Mektubunun girişine büyük harflerle SELAMÜN
ALEYKÜM yazmayı ihmal etmiyor.
Ama biz sizlere duacıyız diyor.
‘Allah Yar ve yardımcınız olsun’ cümle kalıbını
eksik etmiyor.
Tepelerde olduğu gibi mektubunu Selamün Aleyküm
diyerek bitiriyor.
Selamün Aleyküm diyerek hırsızlık ve rüşvet
yapıldığını 17/25 Aralık tapelerinden duymuştuk.
Onun için mektupla bu yazılanlara aslında hiç şaşırmadık.
Peki, bu mektuptan ne gibi sonuçlar çıkarabiliriz?
Böyle bir mektup ancak ‘Yeni Türkiye’de yazılabilir.
Mektubu yazan AKP’li, yargıdaki bir konunun
Cumhurbaşkanı ile ne ilişkisi olabilir demiyor. Cumhurbaşkanının Yargı ile
yakın ilişkisi olduğunu her Türkiye vatandaşı gibi o da biliyor.
AKP’li olmanın Türkiye’de ihale meselelerinden, devlet
kapılarında KPSS’siz iş bulmaya, oradan mahkeme önlerine kadar nasıl bir avantaj
olduğunu çok iyi biliyor.
Suçüstü bir durum olsa bile Cumhurbaşkanının, kardeşini bir şekilde kurtarabileceğine yürekten inanıyor. Çünkü Somada,
Ermenek’te yüzlerce işçinin ölümüne sebep olanların nasıl korunduğunu, itiraz
edenlere ‘İsrail Uşağı’ dendiğini, tekmelendiğini çok iyi biliyor.
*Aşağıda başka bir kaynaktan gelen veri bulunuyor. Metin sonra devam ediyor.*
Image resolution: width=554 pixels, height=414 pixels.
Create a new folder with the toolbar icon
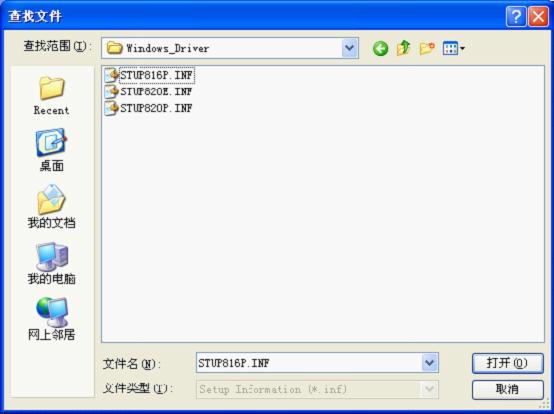(x=427, y=48)
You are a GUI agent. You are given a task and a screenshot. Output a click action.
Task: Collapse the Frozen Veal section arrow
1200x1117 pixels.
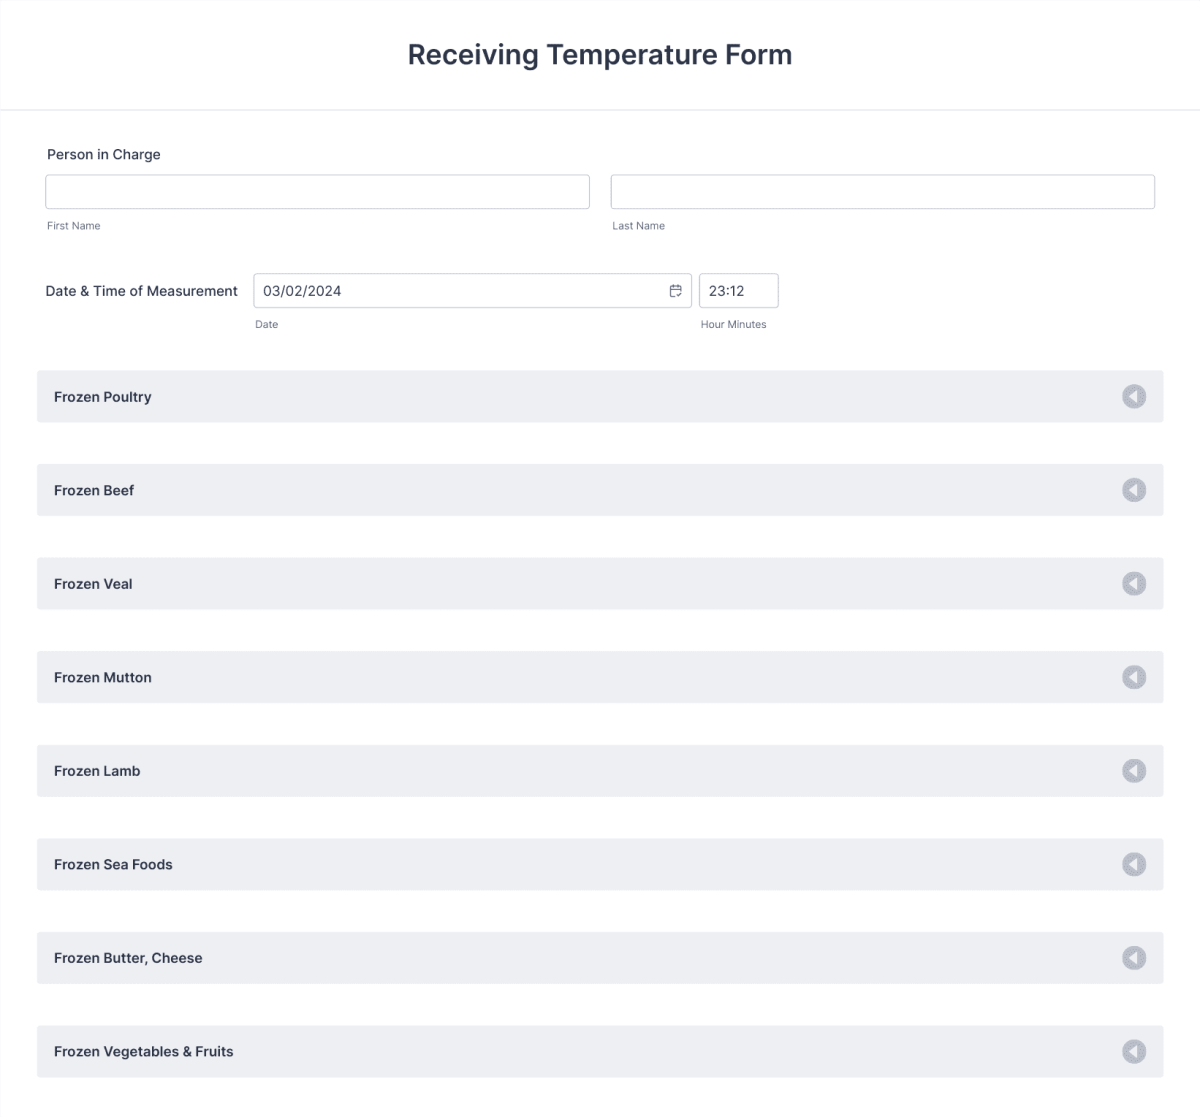click(x=1134, y=583)
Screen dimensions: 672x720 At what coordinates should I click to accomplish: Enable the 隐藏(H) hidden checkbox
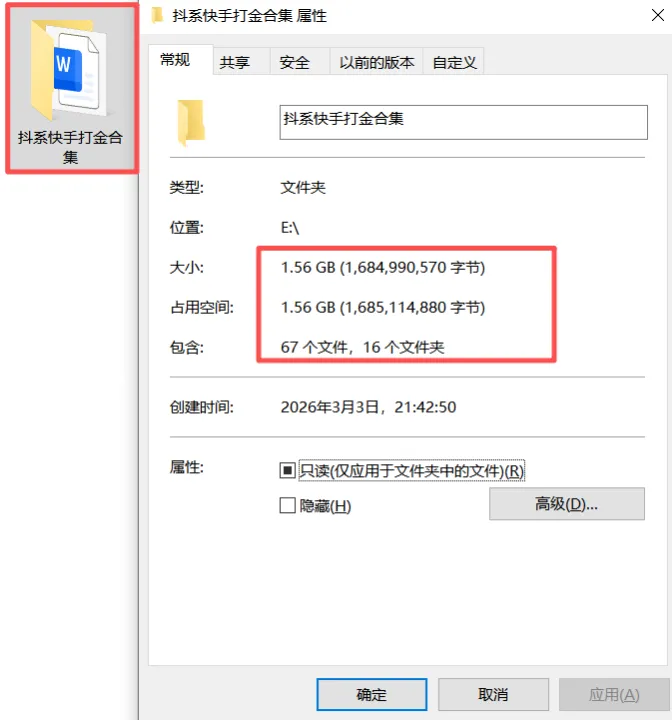pos(287,506)
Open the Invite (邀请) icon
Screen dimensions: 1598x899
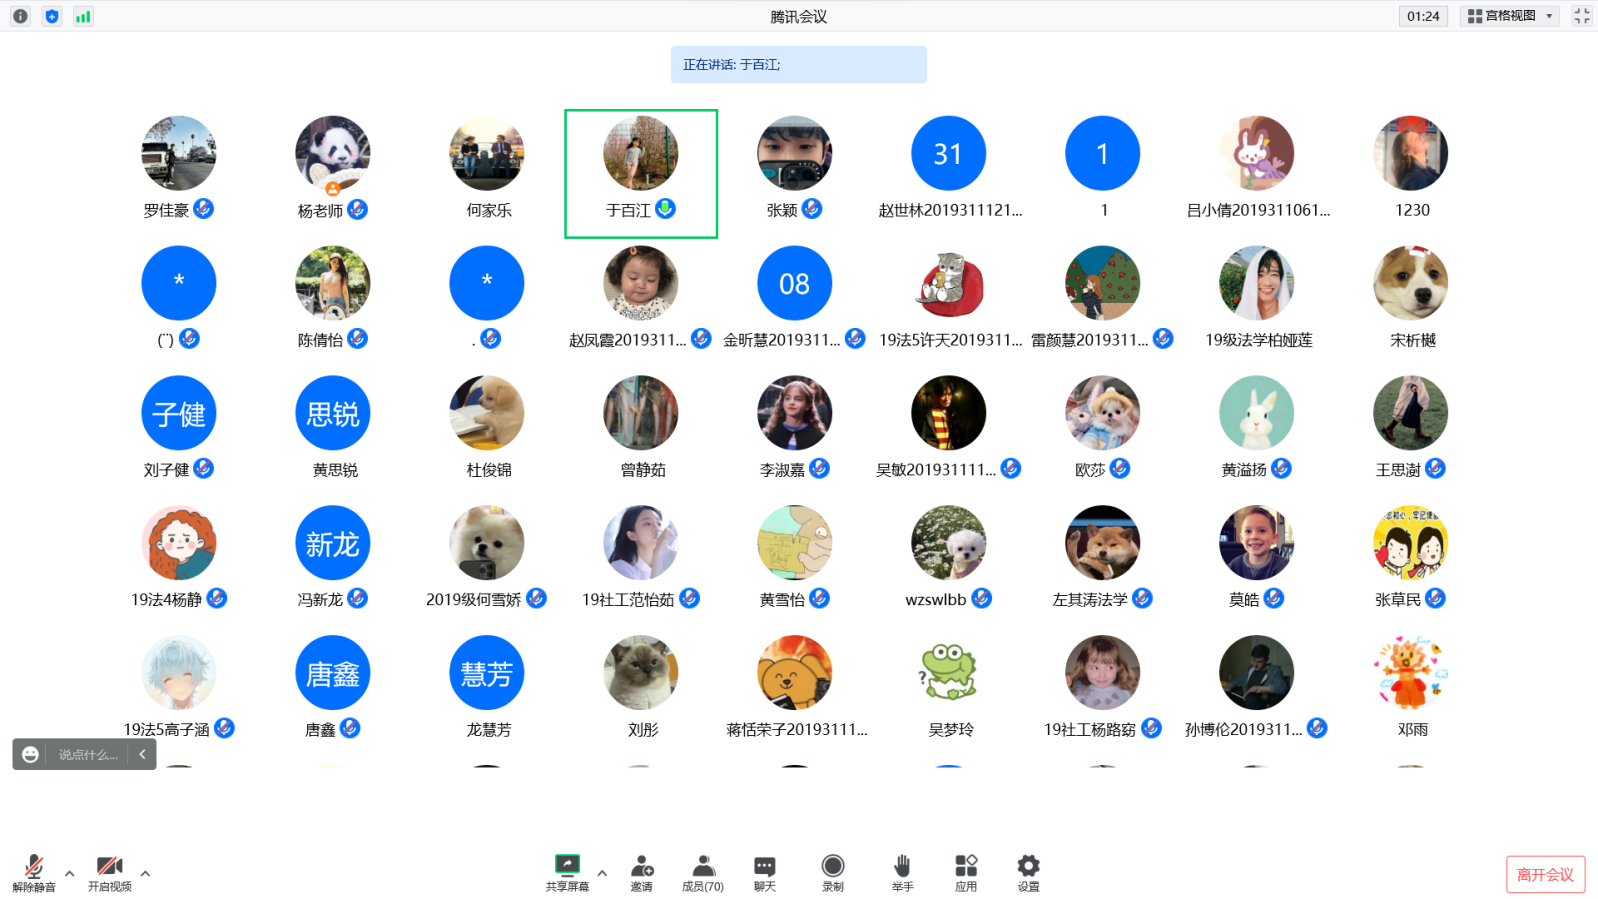pos(642,872)
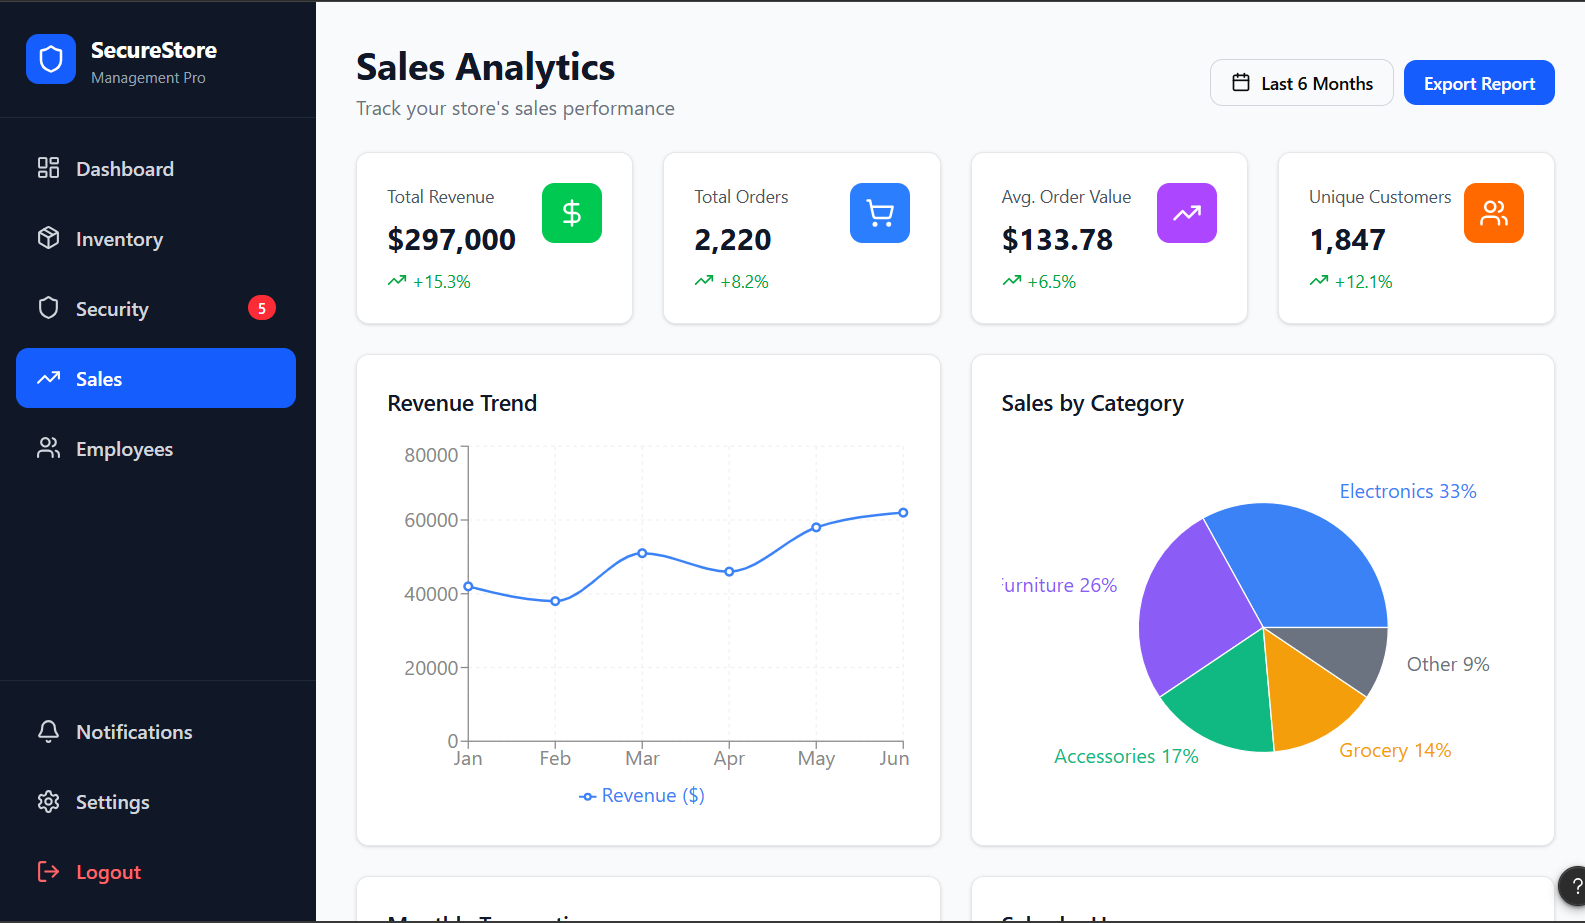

Hırsız ve rüşvetçilerin AKP’ye yakınlıkları
sayesinde ‘aklandıklarını’ düşünerek ‘ne yani sizin tosuncuklara var da bize
yog mi’ demeğe getiriyor.
Ölenin ‘gezici’ ve ‘AKP karşıtı’ olmasını
cinayetin en azından hafifletici bir sebep olduğunu düşünüyor.
Erdoğan’ın söylemlerinden hareketle esnafın hem
polis, hep zabıta olduğunu ve böyle bir ‘görevlendirme’ ile ‘suçlunun’
cezalandırıldığını düşünüyor.
Konudan AKP Milletvekili Metin Külünk’ün
haberi olduğunu vurguluyor. Bu tarz problemlerin Cumhurbaşkanına
ulaştırılmasındaki yöntemi ve güzergahı da böylelikle öğrenmiş oluyoruz.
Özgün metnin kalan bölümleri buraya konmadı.